Collections were taken, at least $2000, the larger donations presented by check in envelopes. The younger kids do love stuffing handfuls of singles into the basket as if they might trick someone into thinking the contribution theirs. I have never learned nor wondered before where the money goes, whether it is taken into a clean room filled with naked people, like New Jack City, who sort and flatten the bills and run them through industrial counters, while others scan the checks and fill out ledger books.
My grandmother was very upset at communion time, since she believed it was improper to receive the Eucharist without having confessed first, and there was no way in hell any of these people had been properly confessed by a priest with only a rudimentary grasp of Spanish. The priest began the ceremony by blessing a giant wafer, holding it up so that the divine light of providence might shine upon it, and then he conspicuously disappeared and the politburo went up and down admitting each row into the communion line and informing those of low mobility that if necessary, Remain seated and the communion will be brought to you. As far as I know neither my grandmother, uncle, cousin or mother have ever received communion, nor was I confirmed, because in spite of attending English Sunday school I was deemed catechismally incompetent, and that was that. We are not of the race of people who push back, challenge or side-step authority, merely rethink its value in the face of opposition. Could I really have been less capable than these lolling children forming a queue, looking discomfited, smiling ironically to distance themselves from the genuine pride or sense of accomplishment their parents felt looking to them from their pews? *Kanye West voice* NAAAH. As the last few dregs of sacrament-takers made their way to the front and received their diet-sized wafer from the forewoman pantomiming the blessing of the priest and delivering the body of Christ to their tongues, hands unwashed between customers, it emerged that the blood of Christ dispensed from a polished goblet off to the side must have run out because the man stood there motionless, one hand on the goblet, the other supporting the base with a pillow, and in fact I noticed that some of the earlier worshipers had imbibed of His real presence with zealous fervor.

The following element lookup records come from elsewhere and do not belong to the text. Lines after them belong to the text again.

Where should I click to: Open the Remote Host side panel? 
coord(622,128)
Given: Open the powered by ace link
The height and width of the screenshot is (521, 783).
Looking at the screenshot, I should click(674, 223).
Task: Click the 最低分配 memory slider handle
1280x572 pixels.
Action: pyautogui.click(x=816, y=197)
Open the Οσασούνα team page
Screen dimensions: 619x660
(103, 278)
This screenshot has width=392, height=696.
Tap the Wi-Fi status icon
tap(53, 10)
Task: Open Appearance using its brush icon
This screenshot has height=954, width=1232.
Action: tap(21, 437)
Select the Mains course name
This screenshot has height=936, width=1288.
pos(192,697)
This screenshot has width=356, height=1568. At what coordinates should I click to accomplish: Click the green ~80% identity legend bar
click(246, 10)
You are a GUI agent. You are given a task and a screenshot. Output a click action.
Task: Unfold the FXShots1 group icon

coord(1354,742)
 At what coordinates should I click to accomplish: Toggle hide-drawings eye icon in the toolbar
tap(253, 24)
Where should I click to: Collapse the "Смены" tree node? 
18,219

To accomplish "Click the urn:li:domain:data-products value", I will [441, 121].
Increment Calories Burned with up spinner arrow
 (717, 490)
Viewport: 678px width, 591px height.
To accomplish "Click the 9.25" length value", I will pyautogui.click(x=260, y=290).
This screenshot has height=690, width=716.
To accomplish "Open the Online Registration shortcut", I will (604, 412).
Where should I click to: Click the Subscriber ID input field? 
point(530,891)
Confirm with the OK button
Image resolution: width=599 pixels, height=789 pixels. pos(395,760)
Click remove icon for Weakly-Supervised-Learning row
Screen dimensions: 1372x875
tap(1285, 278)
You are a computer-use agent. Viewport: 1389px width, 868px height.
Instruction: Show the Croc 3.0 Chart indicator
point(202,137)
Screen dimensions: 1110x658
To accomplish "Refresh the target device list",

In the latter part of mass, when the technical bits were done and over, the whole ceremony devolved into a mash of announcements for charitable outings, gatherings and parishioner deaths, interspersed with music (including a lovely secular number about nostalgia for the Puerto Rican motherland), and then we were compelled as always to shake everyone's hand with a smile on our face, which didn't cause me any anxiety because I wasn't the initiant, as opposed to when we had to clasp each other's outstretched hands in prayer for standing worship and I let my left one awkwardly dangle out of reach of my neighbor's, and I thought everyone behind me noticed because I was so tall and white and gangly and awkward. Afterwards the priest led in a reverse procession of the altar girls, accompanied by a lovely young woman in a swishy jibara dress in national colors, who looked like she had been crying, followed by the flags of the United States, Puerto Rico and the Vatican.